→ **TASK TO CARRY OUT**
Retype the lines of the material from the line containing "Click the callout number 6" through the line containing "468x374 pixels. (254, 148)", both included, with no changes.

(Extracted records)
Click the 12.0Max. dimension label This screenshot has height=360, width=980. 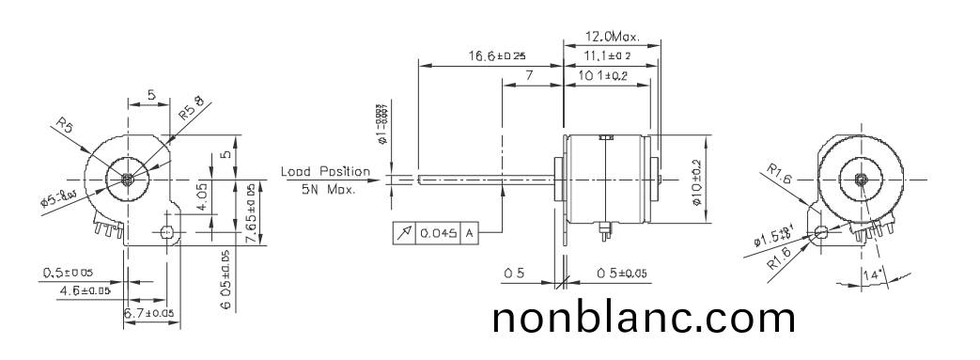tap(611, 38)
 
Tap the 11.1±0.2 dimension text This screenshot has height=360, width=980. tap(609, 57)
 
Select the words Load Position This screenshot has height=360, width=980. tap(325, 172)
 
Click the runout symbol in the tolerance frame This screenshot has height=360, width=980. tap(404, 232)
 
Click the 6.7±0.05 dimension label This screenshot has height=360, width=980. tap(149, 312)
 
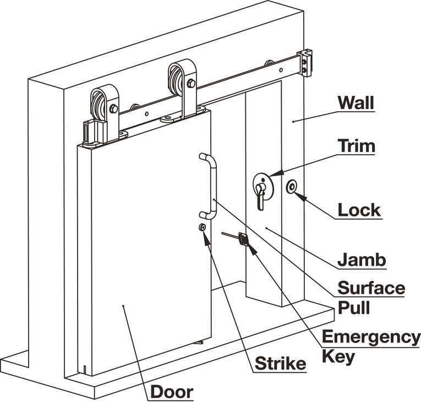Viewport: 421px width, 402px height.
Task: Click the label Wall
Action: pos(356,103)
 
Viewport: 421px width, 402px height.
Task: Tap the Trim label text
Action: pos(357,146)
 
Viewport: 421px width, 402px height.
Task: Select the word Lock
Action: pos(359,210)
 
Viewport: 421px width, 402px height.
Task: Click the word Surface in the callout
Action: pos(371,288)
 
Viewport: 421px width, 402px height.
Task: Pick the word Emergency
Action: pos(371,336)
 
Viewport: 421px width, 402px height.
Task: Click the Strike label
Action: pos(280,363)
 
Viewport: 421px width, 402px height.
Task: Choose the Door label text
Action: pos(172,392)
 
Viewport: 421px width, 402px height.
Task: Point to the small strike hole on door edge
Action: pos(203,228)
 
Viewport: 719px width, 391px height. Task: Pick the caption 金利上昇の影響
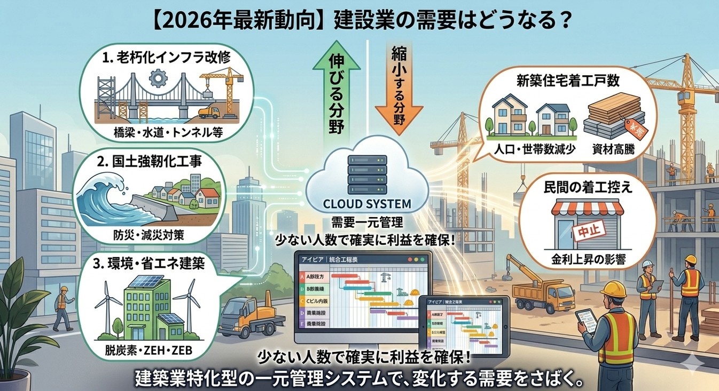coord(588,261)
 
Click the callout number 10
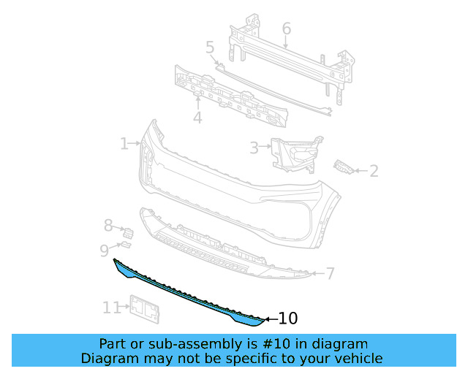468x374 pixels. (288, 318)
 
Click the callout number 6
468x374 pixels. (286, 28)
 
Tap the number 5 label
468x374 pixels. (210, 47)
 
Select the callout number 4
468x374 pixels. (197, 118)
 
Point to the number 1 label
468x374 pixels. (124, 144)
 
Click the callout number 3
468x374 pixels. (254, 148)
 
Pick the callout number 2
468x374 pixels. (374, 171)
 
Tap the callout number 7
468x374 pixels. (331, 274)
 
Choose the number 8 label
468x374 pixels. (108, 226)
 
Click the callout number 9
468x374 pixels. (105, 251)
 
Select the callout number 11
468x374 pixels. (111, 308)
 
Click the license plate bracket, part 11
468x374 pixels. (145, 309)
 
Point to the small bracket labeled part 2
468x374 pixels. (344, 167)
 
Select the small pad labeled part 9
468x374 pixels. (124, 246)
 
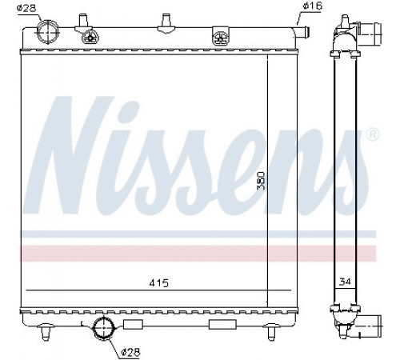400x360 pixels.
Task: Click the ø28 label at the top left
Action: tap(26, 8)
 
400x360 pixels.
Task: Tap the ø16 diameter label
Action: tap(313, 6)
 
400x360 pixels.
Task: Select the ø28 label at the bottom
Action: tap(130, 353)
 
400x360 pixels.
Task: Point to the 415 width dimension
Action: tap(159, 283)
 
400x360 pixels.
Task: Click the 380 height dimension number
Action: tap(261, 181)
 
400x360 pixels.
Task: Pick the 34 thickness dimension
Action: tap(345, 282)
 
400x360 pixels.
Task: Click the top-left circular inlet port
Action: tap(48, 32)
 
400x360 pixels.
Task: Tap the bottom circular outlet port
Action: tap(103, 328)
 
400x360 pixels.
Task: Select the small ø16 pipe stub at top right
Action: tap(302, 32)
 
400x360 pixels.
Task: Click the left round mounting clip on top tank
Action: tap(90, 38)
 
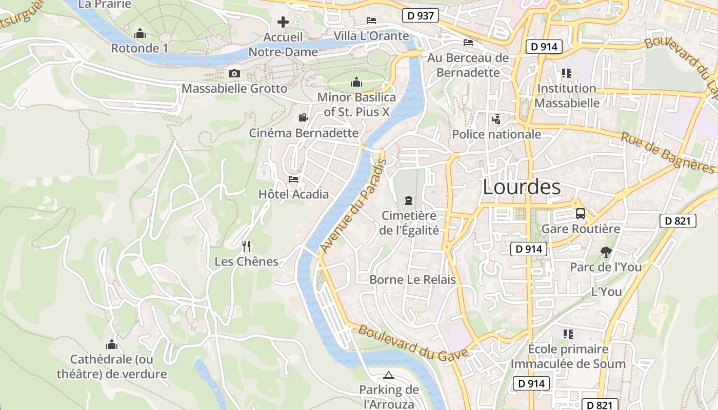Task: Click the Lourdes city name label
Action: click(522, 188)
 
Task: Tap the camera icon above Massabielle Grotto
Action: click(234, 74)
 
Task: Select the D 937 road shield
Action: click(420, 16)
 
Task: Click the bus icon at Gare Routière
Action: click(581, 214)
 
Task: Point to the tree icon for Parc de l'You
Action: click(606, 252)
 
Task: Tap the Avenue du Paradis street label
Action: click(353, 206)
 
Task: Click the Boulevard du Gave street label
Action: click(413, 342)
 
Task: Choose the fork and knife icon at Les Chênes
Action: click(246, 247)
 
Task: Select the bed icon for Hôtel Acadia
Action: click(293, 179)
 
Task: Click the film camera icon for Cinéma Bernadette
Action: click(303, 118)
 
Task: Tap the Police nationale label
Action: click(496, 134)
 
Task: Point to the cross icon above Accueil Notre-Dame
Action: click(283, 22)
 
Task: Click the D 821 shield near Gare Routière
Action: click(677, 221)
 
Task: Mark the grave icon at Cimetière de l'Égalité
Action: click(409, 200)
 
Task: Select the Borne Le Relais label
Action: click(412, 280)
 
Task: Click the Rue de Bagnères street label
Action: click(667, 153)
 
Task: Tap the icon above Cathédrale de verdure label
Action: click(112, 344)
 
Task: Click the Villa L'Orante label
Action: click(371, 36)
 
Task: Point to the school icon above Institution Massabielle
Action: click(567, 73)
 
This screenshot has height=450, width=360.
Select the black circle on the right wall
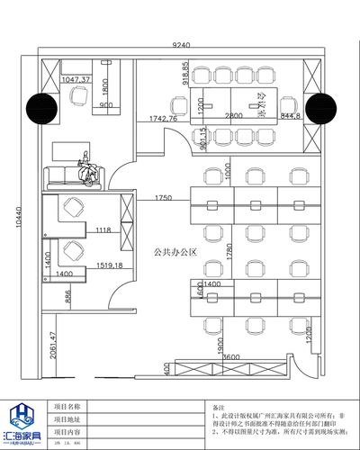318,109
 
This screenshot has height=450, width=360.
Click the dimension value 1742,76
162,119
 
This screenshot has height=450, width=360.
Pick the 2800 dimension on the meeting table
234,116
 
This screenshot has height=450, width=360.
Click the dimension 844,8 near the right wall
291,116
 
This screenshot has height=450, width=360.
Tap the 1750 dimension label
163,197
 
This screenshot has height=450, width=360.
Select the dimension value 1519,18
109,266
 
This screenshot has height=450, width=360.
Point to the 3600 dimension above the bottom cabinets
231,357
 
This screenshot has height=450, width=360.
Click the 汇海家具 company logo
25,419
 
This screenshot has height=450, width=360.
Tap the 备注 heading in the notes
219,407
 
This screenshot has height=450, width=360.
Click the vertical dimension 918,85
186,72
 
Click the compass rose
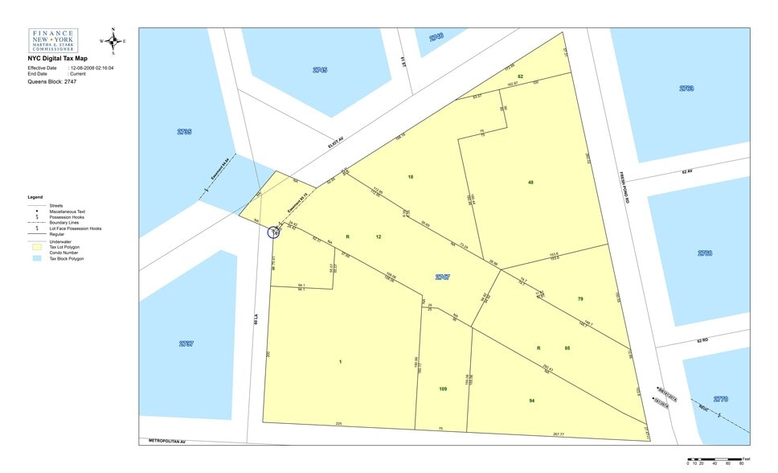pos(113,40)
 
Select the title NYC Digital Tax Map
pos(57,59)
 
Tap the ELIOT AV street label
pos(335,142)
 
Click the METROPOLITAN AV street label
pos(167,441)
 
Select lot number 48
pos(530,183)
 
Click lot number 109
pos(443,389)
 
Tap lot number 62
pos(520,76)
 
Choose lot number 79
pos(580,299)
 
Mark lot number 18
pos(410,176)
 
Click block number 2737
pos(186,343)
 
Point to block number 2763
pos(686,88)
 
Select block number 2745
pos(320,70)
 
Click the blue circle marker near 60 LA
pos(274,232)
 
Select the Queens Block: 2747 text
pos(52,81)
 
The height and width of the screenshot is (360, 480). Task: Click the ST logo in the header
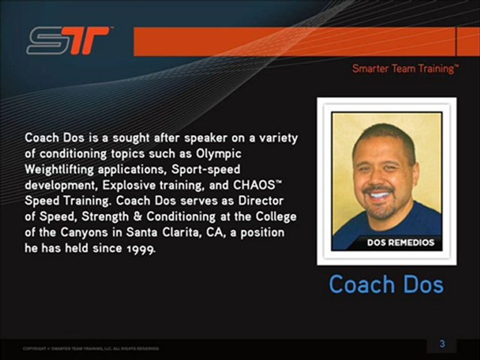pos(68,40)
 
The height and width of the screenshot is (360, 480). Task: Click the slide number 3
pos(442,344)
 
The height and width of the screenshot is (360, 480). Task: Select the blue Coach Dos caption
pos(386,284)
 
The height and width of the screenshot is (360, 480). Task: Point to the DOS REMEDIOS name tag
pos(400,243)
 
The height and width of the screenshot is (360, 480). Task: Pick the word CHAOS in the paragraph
pos(250,184)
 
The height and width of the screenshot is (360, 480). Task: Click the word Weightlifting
pos(59,168)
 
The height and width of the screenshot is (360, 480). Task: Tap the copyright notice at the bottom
pos(91,348)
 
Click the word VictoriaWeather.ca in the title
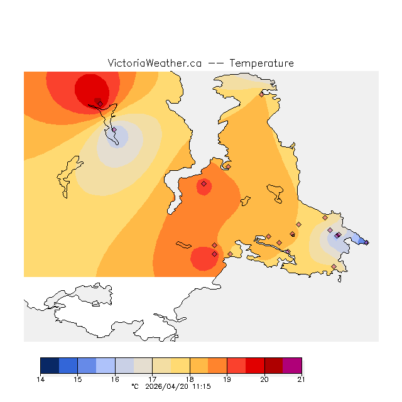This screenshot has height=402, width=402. click(x=155, y=63)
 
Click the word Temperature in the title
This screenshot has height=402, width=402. click(x=261, y=63)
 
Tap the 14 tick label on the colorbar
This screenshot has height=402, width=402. click(x=41, y=379)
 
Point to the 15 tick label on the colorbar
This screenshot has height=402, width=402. click(x=78, y=379)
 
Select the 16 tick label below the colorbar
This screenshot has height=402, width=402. click(x=115, y=379)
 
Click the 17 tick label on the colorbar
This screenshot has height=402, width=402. click(x=153, y=379)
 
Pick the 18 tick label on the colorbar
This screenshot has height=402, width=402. click(x=190, y=379)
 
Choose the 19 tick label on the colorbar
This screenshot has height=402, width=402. click(x=227, y=379)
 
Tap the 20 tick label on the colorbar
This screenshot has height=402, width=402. click(x=264, y=379)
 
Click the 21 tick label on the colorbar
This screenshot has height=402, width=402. click(x=302, y=379)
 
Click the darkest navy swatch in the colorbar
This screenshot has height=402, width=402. click(x=50, y=366)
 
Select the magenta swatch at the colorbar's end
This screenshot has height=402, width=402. click(x=292, y=366)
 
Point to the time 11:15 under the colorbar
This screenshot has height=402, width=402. click(x=202, y=387)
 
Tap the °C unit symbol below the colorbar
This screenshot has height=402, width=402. click(x=134, y=387)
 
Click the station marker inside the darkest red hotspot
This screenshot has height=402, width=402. click(x=99, y=103)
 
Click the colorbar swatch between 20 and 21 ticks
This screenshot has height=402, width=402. click(x=283, y=366)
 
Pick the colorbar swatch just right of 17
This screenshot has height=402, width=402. click(x=161, y=366)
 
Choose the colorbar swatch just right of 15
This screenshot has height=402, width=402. click(x=87, y=366)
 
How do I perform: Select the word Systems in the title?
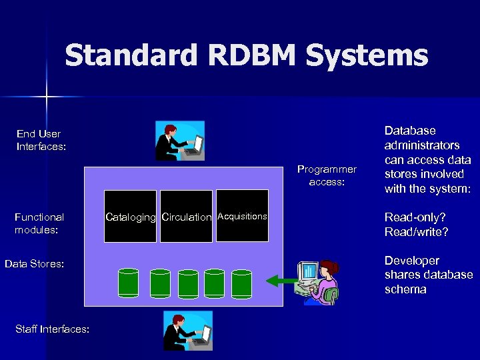point(367,56)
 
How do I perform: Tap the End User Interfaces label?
point(41,141)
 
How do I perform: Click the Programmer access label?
point(327,175)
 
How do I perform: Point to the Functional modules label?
point(39,223)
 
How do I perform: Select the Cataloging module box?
point(131,217)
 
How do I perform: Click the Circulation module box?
point(186,217)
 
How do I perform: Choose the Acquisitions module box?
point(242,216)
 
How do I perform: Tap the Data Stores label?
point(35,264)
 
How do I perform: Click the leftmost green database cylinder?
point(128,283)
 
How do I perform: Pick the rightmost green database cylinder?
point(241,283)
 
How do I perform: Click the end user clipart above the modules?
point(179,141)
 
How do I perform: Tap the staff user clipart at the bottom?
point(187,331)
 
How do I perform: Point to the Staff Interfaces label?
point(51,329)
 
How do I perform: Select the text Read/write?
point(417,232)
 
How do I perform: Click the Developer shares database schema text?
point(428,275)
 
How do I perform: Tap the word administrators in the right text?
point(422,145)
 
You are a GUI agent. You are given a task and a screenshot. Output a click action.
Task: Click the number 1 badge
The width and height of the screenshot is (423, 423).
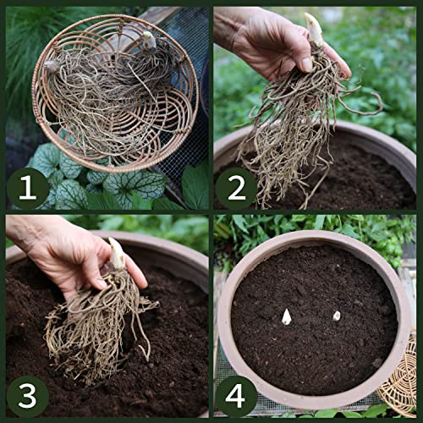coord(27,188)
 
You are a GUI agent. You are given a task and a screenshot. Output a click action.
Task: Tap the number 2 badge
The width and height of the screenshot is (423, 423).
coord(236,188)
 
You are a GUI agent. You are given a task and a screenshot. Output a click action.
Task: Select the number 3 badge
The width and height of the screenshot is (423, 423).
coord(27,396)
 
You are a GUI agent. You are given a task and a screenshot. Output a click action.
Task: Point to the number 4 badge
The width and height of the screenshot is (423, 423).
coord(236,396)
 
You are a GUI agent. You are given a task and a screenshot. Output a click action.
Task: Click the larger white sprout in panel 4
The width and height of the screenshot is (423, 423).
coord(286,316)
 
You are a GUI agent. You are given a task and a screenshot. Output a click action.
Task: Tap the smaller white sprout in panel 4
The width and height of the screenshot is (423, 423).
coord(337,316)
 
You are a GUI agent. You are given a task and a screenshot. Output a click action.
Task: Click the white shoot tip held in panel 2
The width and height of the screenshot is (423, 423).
coord(315,29)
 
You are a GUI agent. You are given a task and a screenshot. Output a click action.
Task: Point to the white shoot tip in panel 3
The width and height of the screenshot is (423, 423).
coord(117,254)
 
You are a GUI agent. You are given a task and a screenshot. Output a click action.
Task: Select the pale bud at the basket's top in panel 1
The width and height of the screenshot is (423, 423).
coord(149,40)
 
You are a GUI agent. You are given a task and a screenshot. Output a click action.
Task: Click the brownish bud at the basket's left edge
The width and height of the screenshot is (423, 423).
coord(51,67)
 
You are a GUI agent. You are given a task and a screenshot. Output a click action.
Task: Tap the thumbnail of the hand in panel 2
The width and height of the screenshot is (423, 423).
coord(307,64)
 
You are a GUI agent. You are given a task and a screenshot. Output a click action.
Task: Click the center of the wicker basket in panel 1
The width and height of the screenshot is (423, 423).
coord(115,93)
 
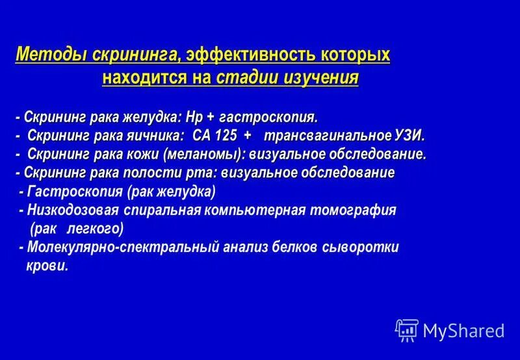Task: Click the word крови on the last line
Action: coord(47,266)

→ **RESULT OF THIS TASK**
Click the callout number 6
468x374 pixels. (286, 28)
 
Tap the number 5 label
468x374 pixels. (210, 47)
 
Select the callout number 4
468x374 pixels. (197, 118)
 
Point to the number 1 label
468x374 pixels. (124, 144)
 
Click the callout number 3
468x374 pixels. (254, 148)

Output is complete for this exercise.